Cannot commit: timeout waiting for pid file

Hello, one SVN repo synchronized between with Git is consistently failing with error for commit requests.

[2020-06-01 16:19:44.907][pre-commit] Launching daemon, classpath: /home/subversion/svndata/fw-sw2/subgit/lib/subgit-3.3.9_4351_fat.jar                                      
java options: -noverify -client -Djava.awt.headless=true -Djna.nosys=true                                                                                                
java command: /usr/lib/jvm/java-1.8.0-openjdk-1.8.0.242.b07-1.el6_10.x86_64/jre/bin/java                                                                                 
launch timelimit: 1591021194907                                                                                                                                              
 repository path: /home/subversion/svndata/fw-sw2                                                                                                                            
[2020-06-01 16:19:44.907][pre-commit] Waiting for pid file '/home/subversion/svndata/fw-sw2/subgit/daemon.pid' creation.                                                     
[2020-06-01 16:19:56.408][pre-commit] Failed to launch background translation process: timeout waiting for pid file '/home/subversion/svndata/fw-sw2/subgit/daemon.pid'.     
[2020-06-01 16:19:56.408][pre-commit]   at launch_daemon (daemon.c:226)                                                                                                      
[2020-06-01 16:19:56.408][pre-commit]   at open_connection (daemon.c:359)                                                                                                    
[2020-06-01 16:19:56.408][pre-commit]   at hook_daemon_client_send_packet (daemon.c:460)                                                                                     
[2020-06-01 16:19:56.408][pre-commit]   at hook_execute (hook.c:284)                                                                                                         
[2020-06-01 16:19:56.408][pre-commit]   at internal_pre_commit (pre-commit.c:36)                                                                                             
[2020-06-01 16:19:56.408][pre-commit]                                                                                                                                        
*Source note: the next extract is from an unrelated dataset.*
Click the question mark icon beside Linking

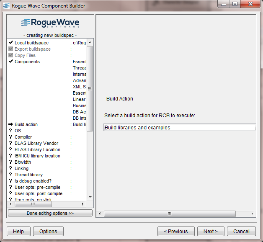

it does not appear to be permission-related as we can create files in the subgit subfolder with both subversion user and the users who attempt the commits.
We are accessing svn with svn+ssh protocol, so I am expecting subgit pre-commit hook to be executed as the same user who is committing.

The system has been working for months and was working yesterday. We do not understand what can have possibly changed to break the commits today.

Any idea on how to troubleshoot the issue?

Is there any cleanup command that we can run to get rid of possible unclean failed command, like svn cleanup?
Thanks
Aldo

Hello Aldo,

On the received commit, SubGit starts the daemon and wait until the daemon creates a pid file with the port number the daemon listens (the daemon listens random unoccupied port). Then it connects to the daemon using this port and sends a command to it.

In your case, it looks like the daemon doesn’t manage to create the pid file within given period of time. A possible reason is that the daemon was too slow to start. To resolve it increase the daemon launch timeout in SubGit configuration file:

[daemon]

launchTimeout = 5

the default value is 5; try to increase it to, say, 60 seconds.
If that doesn’t help, please collect SubGit logs from the repository for analysis.

Thanks Ildar,
just before reading your reply, I tried a desperate subgit uninstall / subgit install. this apparently has fixed the issue.
Is it possible that, other than uninstalling/reinstalling the hooks, the command performs some other cleanups that may have helped?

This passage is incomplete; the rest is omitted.